Would you print the lines below exactly, beginning at the line that has "Instruction: Click the Spain" and stopping after the line that has "Image resolution: width=537"? Only those lines, and no pictures.

**RECORDED INFORMATION:**

·····

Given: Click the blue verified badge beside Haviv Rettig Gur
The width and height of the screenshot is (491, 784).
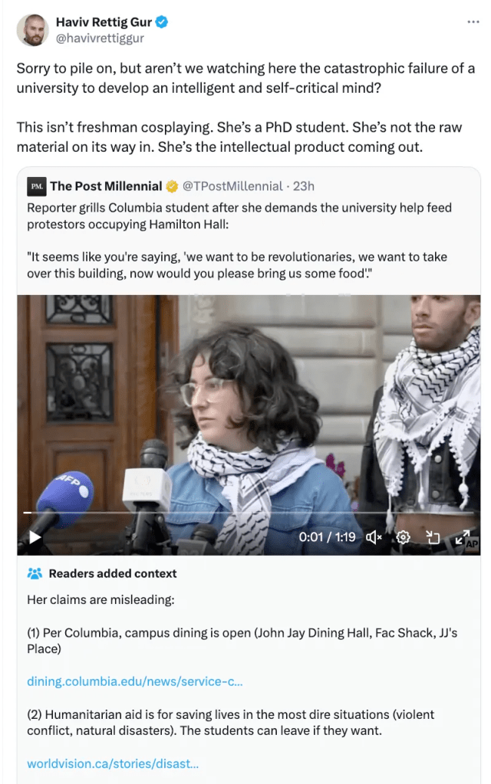Looking at the screenshot, I should pyautogui.click(x=162, y=22).
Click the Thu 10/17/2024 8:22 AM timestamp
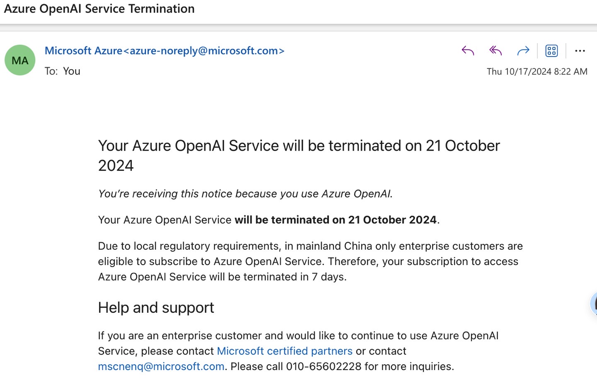597x387 pixels. coord(536,71)
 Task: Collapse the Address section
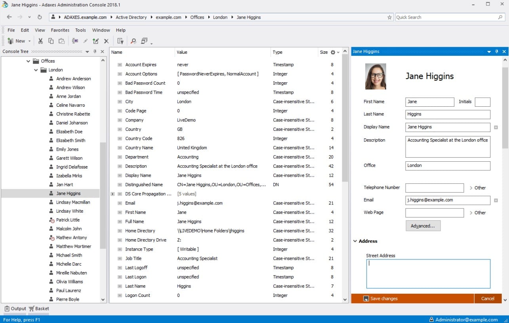pos(355,241)
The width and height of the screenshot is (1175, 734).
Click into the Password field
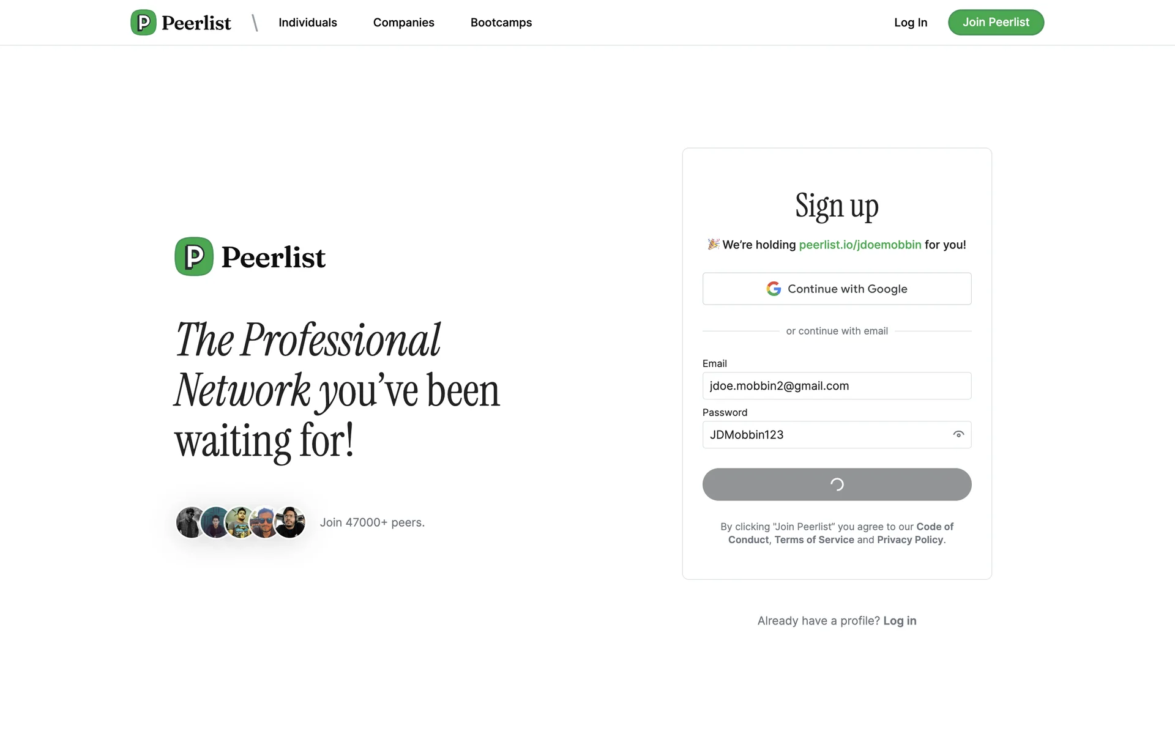[826, 435]
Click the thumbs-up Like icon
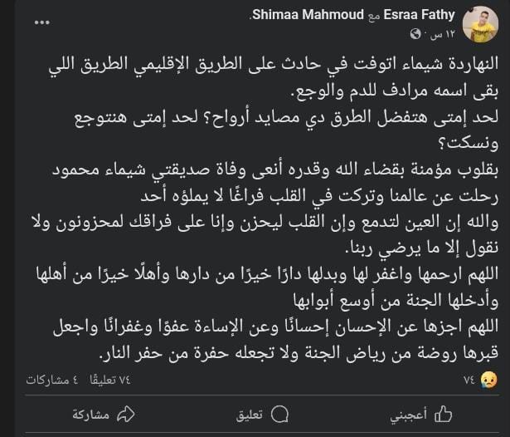 point(444,414)
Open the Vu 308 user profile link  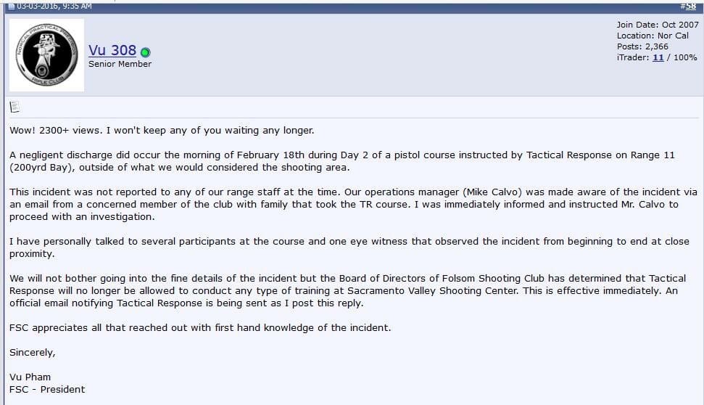point(112,50)
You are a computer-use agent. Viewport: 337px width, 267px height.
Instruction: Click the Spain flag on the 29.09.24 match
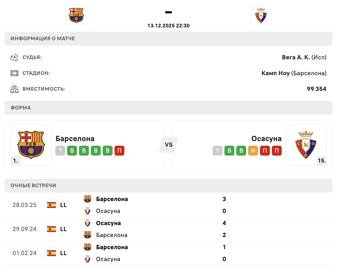click(51, 229)
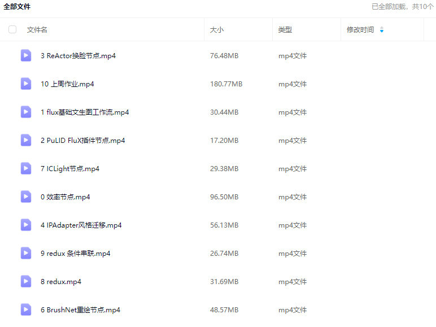Click video icon for 3 ReActor换脸节点.mp4
Image resolution: width=436 pixels, height=327 pixels.
click(26, 55)
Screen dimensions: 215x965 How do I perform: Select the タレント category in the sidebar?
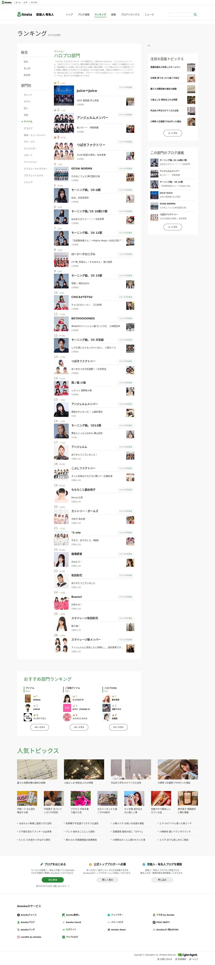pyautogui.click(x=28, y=95)
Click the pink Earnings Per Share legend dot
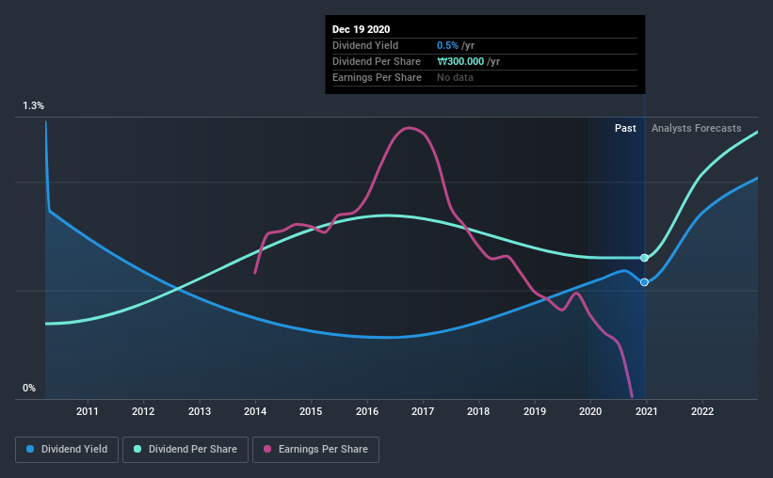Viewport: 773px width, 478px height. tap(268, 450)
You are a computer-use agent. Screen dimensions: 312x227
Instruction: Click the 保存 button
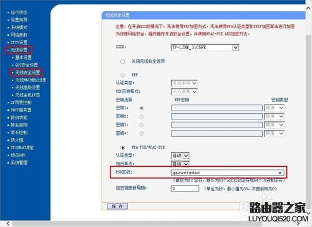[117, 206]
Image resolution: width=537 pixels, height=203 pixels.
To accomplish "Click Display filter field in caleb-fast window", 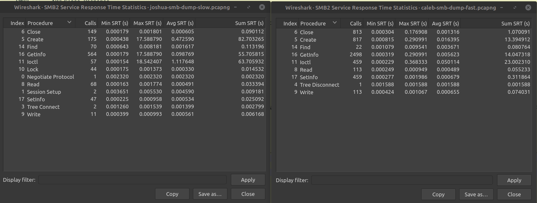I will 402,180.
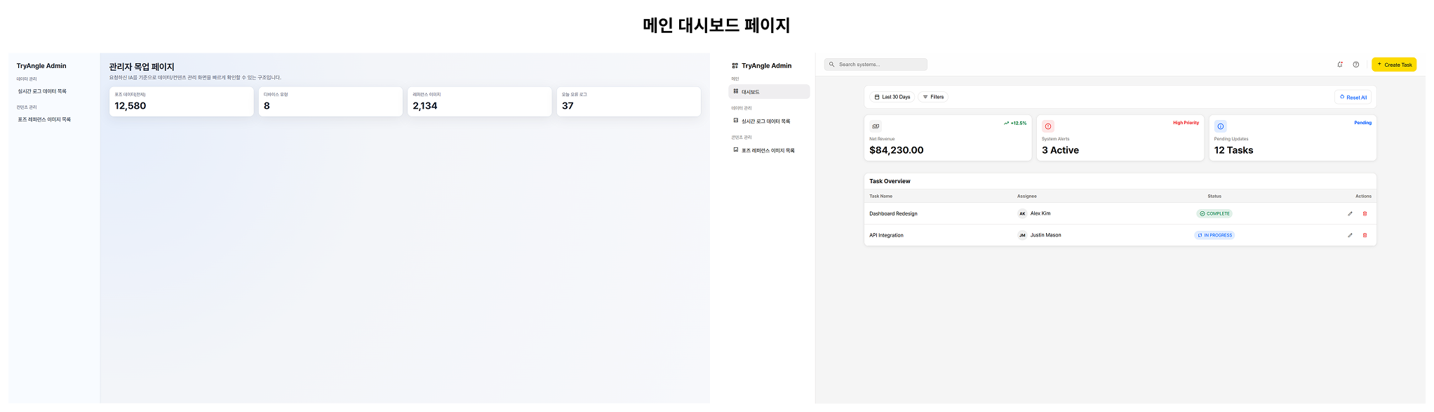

·····

**EXPECTED ANSWER:**
Instruction: Click the Spain flag on the 29.09.24 match
click(51, 229)
Click video icon for 3 ReActor换脸节点.mp4
Image resolution: width=436 pixels, height=327 pixels.
click(26, 55)
Screen dimensions: 215x965 How do I perform: Select the タレント category in the sidebar?
pyautogui.click(x=28, y=95)
Click the pink Earnings Per Share legend dot
Viewport: 773px width, 478px height. tap(268, 450)
You are a computer-use agent. Screen dimensions: 312x227
Instruction: Click the 保存 button
[117, 206]
Image resolution: width=537 pixels, height=203 pixels.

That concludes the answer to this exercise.